(Saved data entries)
________________

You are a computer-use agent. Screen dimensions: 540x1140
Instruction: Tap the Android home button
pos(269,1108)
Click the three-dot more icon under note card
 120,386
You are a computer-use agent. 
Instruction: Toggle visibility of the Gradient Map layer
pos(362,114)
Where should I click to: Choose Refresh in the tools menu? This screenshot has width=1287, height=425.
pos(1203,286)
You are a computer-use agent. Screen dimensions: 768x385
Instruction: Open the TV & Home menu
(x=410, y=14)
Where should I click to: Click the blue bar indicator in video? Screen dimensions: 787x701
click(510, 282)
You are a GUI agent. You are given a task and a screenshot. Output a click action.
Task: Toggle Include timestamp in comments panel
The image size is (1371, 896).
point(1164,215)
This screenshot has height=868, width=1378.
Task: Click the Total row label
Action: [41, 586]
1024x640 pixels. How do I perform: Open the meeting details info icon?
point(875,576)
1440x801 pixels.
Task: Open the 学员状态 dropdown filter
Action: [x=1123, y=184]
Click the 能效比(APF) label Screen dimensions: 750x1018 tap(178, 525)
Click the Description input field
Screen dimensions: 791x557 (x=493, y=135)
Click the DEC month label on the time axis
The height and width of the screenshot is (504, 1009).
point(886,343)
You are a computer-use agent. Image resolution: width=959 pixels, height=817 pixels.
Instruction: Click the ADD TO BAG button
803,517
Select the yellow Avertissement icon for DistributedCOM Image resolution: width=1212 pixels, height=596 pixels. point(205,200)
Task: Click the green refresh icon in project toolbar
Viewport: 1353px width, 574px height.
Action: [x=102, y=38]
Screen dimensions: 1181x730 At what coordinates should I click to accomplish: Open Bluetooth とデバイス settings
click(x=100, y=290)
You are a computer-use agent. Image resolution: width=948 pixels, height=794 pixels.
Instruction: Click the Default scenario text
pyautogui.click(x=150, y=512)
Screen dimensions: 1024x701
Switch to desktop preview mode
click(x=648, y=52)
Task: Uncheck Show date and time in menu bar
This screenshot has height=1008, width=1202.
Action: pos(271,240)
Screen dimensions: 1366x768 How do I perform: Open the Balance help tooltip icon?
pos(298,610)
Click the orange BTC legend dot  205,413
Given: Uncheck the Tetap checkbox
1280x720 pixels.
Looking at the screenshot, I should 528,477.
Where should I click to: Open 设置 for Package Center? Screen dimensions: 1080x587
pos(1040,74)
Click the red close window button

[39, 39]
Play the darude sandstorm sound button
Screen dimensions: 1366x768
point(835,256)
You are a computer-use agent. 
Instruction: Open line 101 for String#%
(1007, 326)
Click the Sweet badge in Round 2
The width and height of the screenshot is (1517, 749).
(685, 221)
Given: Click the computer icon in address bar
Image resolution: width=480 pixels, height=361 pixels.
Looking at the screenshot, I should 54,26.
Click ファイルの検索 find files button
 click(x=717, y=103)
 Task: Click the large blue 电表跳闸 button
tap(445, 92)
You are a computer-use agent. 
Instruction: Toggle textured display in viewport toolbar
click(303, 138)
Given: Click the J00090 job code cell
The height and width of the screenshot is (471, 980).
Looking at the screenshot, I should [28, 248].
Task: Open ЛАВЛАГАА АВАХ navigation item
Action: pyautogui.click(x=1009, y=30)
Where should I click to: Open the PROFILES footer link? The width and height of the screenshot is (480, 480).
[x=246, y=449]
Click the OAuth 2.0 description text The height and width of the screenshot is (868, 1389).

________________

* **ACTIVITY**: Filter the records for the string "agent" and copy every line that holds it.

* **EXPECTED ANSWER**:
You are a computer-use agent. Screen dimensions: 540x1140
You are a computer-use agent. 
You are a computer-use agent. Screen dimensions: 768x385
You are a GUI agent. You are given a task and a screenshot. Output a click action.
You are a computer-use agent. Image resolution: width=959 pixels, height=817 pixels.
You are a computer-use agent. Image resolution: width=948 pixels, height=794 pixels.
You are a computer-use agent. 
You are a computer-use agent. 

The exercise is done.